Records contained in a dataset
....................

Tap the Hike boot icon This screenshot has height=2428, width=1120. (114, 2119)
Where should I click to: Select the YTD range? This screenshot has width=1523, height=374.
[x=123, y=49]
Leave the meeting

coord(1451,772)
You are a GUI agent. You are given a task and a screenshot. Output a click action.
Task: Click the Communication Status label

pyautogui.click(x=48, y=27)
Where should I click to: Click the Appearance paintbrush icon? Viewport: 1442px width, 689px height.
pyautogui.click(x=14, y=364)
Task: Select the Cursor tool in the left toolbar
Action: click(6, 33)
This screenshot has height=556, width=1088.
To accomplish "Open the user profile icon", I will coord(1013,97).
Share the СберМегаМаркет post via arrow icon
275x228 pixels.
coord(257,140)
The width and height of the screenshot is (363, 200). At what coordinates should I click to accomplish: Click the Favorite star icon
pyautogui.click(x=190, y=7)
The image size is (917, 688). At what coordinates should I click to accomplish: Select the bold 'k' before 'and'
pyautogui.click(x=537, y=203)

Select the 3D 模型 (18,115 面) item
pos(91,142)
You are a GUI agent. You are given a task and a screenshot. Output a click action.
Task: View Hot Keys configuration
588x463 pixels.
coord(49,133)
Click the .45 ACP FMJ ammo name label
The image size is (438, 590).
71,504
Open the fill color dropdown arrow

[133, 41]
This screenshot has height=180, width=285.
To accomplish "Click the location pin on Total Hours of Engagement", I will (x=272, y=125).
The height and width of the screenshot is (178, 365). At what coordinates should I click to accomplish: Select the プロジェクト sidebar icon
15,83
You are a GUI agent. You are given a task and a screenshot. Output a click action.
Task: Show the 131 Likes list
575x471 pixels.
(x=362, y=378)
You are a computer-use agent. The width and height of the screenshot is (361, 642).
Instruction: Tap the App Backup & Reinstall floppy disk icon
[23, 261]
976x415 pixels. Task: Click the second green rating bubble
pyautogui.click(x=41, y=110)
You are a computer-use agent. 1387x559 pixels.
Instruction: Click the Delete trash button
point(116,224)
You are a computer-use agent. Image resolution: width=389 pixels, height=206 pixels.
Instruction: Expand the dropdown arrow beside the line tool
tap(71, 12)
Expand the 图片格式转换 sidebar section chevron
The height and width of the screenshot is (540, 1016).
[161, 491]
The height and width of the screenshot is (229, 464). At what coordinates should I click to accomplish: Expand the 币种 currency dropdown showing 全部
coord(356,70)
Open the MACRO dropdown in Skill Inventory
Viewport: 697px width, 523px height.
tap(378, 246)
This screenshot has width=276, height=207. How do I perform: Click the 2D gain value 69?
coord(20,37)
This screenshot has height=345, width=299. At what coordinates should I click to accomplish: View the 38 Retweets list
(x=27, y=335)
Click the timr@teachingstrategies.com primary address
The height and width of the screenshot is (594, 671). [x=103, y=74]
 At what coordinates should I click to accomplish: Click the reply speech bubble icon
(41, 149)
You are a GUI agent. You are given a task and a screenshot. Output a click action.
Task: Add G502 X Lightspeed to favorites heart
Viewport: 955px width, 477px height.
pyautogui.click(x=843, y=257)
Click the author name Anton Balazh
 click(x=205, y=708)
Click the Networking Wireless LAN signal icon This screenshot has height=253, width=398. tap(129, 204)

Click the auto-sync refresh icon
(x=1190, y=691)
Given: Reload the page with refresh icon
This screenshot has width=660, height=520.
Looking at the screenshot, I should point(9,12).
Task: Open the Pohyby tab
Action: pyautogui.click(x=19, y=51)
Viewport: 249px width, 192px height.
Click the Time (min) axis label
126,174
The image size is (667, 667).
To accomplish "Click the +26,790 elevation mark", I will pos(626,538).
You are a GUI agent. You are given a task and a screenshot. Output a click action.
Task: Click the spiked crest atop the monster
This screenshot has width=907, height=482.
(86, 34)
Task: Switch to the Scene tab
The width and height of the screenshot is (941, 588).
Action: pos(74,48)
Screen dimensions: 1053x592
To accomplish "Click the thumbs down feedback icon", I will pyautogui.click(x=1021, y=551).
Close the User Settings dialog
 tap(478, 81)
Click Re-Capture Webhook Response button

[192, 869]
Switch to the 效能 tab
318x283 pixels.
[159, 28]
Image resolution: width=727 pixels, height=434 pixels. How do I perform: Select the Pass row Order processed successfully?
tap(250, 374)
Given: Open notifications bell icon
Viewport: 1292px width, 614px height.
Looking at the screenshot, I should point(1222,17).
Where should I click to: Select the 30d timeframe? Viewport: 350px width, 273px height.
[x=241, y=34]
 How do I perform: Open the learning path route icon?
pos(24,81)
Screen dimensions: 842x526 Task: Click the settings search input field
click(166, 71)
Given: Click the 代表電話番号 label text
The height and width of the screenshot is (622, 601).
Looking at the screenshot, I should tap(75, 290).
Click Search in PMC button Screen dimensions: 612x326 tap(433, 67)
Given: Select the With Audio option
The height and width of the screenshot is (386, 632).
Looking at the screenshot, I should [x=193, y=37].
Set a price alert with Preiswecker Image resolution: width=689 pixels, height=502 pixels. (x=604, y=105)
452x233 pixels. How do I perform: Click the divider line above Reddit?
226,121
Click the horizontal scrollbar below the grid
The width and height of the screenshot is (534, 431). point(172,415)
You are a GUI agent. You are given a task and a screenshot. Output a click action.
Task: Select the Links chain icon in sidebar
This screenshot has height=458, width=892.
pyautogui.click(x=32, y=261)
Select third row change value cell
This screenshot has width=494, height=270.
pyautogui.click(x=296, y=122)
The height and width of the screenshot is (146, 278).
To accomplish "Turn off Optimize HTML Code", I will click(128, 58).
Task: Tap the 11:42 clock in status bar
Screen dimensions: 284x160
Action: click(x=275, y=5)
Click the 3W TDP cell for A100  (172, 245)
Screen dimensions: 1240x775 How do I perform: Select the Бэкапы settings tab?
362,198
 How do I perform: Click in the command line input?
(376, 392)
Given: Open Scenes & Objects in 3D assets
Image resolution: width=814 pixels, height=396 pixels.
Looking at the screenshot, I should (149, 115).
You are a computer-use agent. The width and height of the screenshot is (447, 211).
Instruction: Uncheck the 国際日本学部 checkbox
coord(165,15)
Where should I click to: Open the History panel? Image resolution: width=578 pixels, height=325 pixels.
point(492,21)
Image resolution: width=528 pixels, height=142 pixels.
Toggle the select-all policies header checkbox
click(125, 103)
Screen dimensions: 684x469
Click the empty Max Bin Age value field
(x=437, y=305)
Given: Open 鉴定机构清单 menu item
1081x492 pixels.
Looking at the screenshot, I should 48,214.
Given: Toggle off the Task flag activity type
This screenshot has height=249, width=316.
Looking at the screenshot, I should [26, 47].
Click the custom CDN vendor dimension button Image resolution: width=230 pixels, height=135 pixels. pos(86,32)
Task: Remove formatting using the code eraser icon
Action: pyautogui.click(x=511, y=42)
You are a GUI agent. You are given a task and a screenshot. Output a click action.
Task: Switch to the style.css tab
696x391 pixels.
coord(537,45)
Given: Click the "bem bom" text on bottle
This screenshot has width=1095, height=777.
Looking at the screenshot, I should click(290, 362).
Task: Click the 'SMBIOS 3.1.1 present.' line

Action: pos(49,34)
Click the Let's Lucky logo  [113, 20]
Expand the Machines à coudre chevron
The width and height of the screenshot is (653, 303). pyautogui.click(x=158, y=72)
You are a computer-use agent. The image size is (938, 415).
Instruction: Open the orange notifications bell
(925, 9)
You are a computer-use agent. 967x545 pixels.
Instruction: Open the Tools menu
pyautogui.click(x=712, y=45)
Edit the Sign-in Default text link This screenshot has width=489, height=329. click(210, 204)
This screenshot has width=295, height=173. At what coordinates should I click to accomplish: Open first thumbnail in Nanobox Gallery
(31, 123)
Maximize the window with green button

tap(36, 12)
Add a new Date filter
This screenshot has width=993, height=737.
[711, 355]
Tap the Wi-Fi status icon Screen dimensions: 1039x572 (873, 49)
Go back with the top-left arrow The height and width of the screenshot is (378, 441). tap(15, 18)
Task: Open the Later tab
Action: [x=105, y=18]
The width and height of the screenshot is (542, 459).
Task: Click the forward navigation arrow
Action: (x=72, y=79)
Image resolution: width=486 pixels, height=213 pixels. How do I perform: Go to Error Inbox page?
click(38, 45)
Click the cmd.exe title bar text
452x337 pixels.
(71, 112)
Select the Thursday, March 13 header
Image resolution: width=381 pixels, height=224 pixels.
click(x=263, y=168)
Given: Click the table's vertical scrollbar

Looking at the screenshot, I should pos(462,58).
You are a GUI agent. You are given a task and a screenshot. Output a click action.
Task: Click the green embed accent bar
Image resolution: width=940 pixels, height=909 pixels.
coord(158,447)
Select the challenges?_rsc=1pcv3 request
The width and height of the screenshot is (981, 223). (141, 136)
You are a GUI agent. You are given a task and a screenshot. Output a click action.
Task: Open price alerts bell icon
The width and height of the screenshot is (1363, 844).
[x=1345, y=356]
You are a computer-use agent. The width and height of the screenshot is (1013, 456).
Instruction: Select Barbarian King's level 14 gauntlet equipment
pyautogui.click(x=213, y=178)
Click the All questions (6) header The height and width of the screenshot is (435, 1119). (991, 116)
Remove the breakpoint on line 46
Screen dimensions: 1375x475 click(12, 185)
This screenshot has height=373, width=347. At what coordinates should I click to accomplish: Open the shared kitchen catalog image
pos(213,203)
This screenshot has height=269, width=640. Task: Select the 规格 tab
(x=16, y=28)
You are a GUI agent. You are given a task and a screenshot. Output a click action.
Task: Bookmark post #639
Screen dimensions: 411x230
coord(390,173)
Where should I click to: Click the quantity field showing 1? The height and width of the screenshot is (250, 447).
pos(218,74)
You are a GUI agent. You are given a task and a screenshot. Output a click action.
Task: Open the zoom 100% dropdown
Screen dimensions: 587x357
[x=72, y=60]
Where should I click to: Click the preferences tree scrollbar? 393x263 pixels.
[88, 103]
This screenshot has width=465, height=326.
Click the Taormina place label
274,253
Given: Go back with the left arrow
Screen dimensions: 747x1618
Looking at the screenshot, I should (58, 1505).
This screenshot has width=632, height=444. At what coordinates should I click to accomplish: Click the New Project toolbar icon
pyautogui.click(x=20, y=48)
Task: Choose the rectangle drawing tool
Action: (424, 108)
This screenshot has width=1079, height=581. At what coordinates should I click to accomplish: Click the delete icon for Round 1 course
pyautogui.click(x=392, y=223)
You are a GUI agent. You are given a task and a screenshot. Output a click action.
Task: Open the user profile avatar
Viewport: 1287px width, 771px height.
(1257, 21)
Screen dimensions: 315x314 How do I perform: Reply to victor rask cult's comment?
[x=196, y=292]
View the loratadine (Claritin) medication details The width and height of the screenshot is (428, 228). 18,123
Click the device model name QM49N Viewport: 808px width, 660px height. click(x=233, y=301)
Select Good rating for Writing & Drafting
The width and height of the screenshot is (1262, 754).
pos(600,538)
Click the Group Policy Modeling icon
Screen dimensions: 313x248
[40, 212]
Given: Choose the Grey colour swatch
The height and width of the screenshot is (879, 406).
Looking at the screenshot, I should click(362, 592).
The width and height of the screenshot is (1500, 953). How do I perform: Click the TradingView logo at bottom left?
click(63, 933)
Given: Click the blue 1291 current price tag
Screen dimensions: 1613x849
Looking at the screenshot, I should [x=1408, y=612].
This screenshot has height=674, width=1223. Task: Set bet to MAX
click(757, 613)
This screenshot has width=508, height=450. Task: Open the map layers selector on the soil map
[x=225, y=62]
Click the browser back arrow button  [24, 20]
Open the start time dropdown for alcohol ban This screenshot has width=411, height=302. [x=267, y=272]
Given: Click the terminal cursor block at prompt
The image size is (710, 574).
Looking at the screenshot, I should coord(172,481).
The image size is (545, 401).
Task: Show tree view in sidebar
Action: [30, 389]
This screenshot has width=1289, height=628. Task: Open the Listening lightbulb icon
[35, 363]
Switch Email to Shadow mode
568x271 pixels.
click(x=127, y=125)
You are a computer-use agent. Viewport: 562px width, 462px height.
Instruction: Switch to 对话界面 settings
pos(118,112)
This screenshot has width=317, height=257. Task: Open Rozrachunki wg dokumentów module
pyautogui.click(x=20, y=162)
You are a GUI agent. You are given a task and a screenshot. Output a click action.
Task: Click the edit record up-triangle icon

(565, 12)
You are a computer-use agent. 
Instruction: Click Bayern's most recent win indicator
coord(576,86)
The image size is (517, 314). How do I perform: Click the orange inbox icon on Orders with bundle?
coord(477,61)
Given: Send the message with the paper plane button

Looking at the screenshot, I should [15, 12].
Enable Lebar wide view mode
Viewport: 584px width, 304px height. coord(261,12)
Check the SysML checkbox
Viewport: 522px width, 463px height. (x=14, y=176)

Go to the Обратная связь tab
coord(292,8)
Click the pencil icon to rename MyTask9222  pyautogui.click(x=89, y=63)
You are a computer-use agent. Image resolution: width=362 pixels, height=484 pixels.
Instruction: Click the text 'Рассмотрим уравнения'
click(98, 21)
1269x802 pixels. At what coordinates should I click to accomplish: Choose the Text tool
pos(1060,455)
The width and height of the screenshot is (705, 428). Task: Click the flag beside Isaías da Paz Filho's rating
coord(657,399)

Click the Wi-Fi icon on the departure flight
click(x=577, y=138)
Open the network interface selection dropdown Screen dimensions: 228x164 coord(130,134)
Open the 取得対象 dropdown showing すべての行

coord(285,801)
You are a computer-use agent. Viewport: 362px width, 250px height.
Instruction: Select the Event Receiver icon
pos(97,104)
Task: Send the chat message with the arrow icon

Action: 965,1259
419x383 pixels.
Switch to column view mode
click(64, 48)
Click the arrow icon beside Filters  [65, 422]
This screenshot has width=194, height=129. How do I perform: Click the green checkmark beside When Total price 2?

....................

Copy out every line of the data that includes the word "Total".

[RESULT]
To accomplish "Click the location pin on Total Hours of Engagement", I will (x=272, y=125).
This screenshot has width=194, height=129. How do I perform: Click the green checkmark beside When Total price 2?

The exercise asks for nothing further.